*AS TAREFAS*.
**1.** Responda com base no texto sobre Loivos:
(a) Segundo o texto, de que forma aprenderam com outros mestres as pessoas que encontraram as soluções construtivas do mundo rural?
(b) A que altitude fica Loivos?
(c) Depois de abandonar a M308 em Sezelhe, para que estrada se deve virar, e para que lado?
**2.** Escreva a continuação do texto sobre Loivos a partir da última frase apresentada.

*TEXTO DA PÁGINA*.
★ ★ ★
É por estas e por outras que eu gosto do nosso mundo rural, principalmente quando com alguma sabedoria e até mestria se encontram estas soluções construtivas, soluções populares de gente que nunca foi engenheiro ou arquiteto e que se calha nem sabia ler e escrever, mas que aprendeu com outros mestres de forma ágrafa.
E das nossas apreciações pessoais sobre Loivos ficamos por aqui. Vamos agora ao melhor itinerário para se chegar a Loivos, que também traçámos no nosso habitual mapa, que ficará a seguir. Pois para Loivos o melhor itinerário é o da estrada de S.Caetano/Soutelinho da Raia até Montalegre. Atravessa-se a vila e desce-se a encosta em direção ao campo de futebol (M308) até Sezelhe. Aqui abandona-se a M308 e vira-se à esquerda para a M514, passa-se por cima do paredão da albufeira de Sezelhe e 2km à frente, logo à entrada de S.Pedro, vira-se à direita (não siga em frente pois vai enganado, ou seja, se a seguir a S.Pedro chegar a Contim, vai enganado, volte para trás até S.Pedro). A seguir a S.Pedro temos Vilaça e depois Fiães do Rio, 1Km à frente estamos em Loivos, a uma altitude entre os 870 e o 920m. Fica o nosso mapa:
O que nos diz a Toponímia de Barroso ao respeito de Loivos.
★ ★ ★
*DADOS FORNECIDOS*.
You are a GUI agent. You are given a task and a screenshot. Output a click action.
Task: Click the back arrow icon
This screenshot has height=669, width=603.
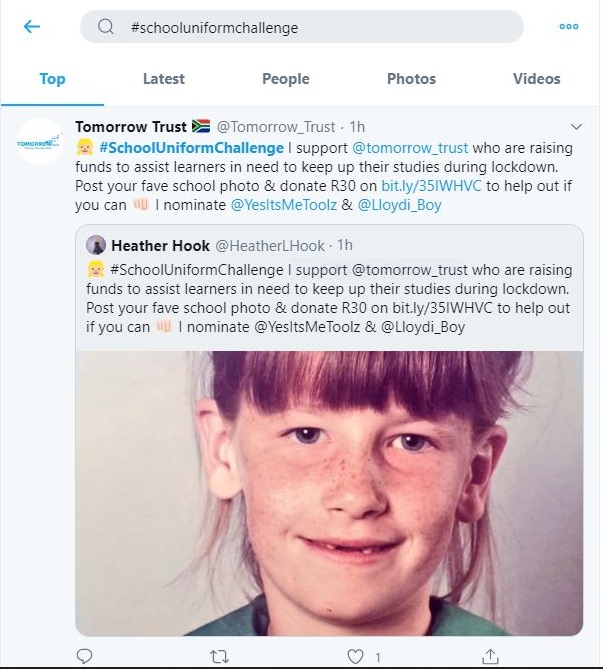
★ ★ ★
*RESPOSTAS POR TAREFA*.
**1.**
(a) Aprenderam de forma ágrafa.
(b) Fica a uma altitude entre os 870 e os 920 m.
(c) Deve-se virar à esquerda, para a M514.

**2.**
Loivos
Há quem julgue que é um nome pessoal. Não vejo como é possível: primeiro por causa do plural, uma vez que há o topónimo Loivo e depois porque de loba ou lobo, mesmo do germânico Leura nunca chegaríamos a Loivos com as regras fonéticas que nos regem e devem reger.
Comecemos por informar que é de origem e significados obscuros e até desconhecidos e as opiniões conhecidas são insuficientes ou mesmo erróneas. Na realidade as propostas a partir do nome germânico “Leuba” ou do latino “Lupus” não têm pernas para andar.
Um documento de L.F. 1091 «petazo de loivo» f.132 induz-me para uma leira, “um pedaço de terreno cultivado de loivo”. Com efeito, diz o texto-escritura duma Audia que doa bens à Sé de Braga, em Mondrões, Vila Real: “ 1º petazo de loivo quomodo levatur de illo rego rerillas cessaria et de alio parte per illa Tauza carveliza ad in prono pro ad aqua et 1º petazo de terreno in caput de illo…” etc.
Trata-se, sem dúvida de bens campestres, com formações de forraginosas (possivelmente até regados — “de illo rego”) junto de terrenos de pousio e da outra e da outra parte uma touça de carvalhas.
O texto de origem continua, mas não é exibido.